WORKING DATA:
□ □ □ □ □ □ □

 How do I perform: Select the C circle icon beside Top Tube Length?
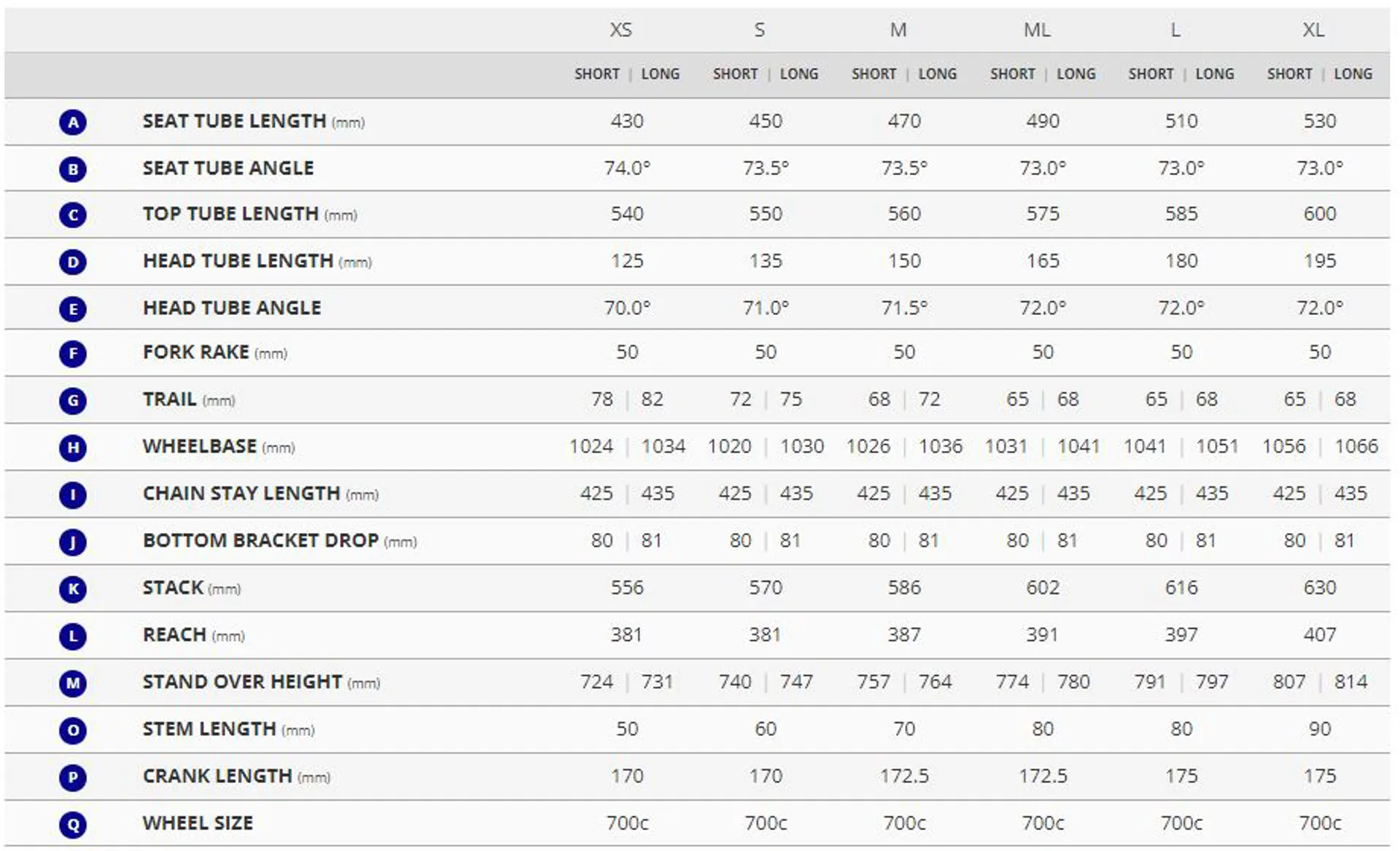73,215
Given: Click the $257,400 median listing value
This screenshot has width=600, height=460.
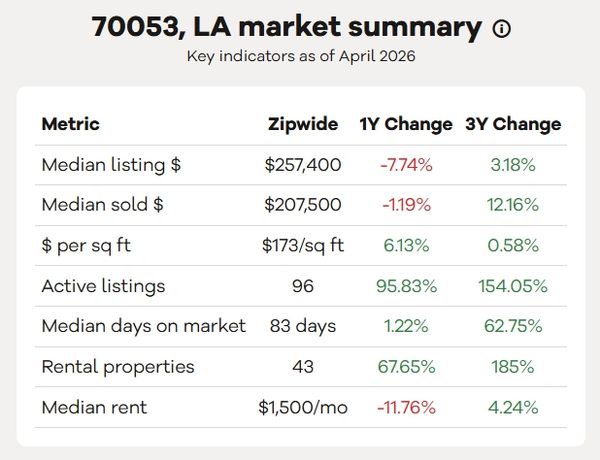Looking at the screenshot, I should pyautogui.click(x=303, y=165).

□ □ □ □ □ □ □

PROBLEM DETAILS: Write out every line of the material above word for word, and leave out the pictures.

ANSWER TO THIS PROBLEM:
 How do I perform: Select the C circle icon beside Top Tube Length?
73,215
Given: Click the $257,400 median listing value
This screenshot has width=600, height=460.
Looking at the screenshot, I should pyautogui.click(x=303, y=165).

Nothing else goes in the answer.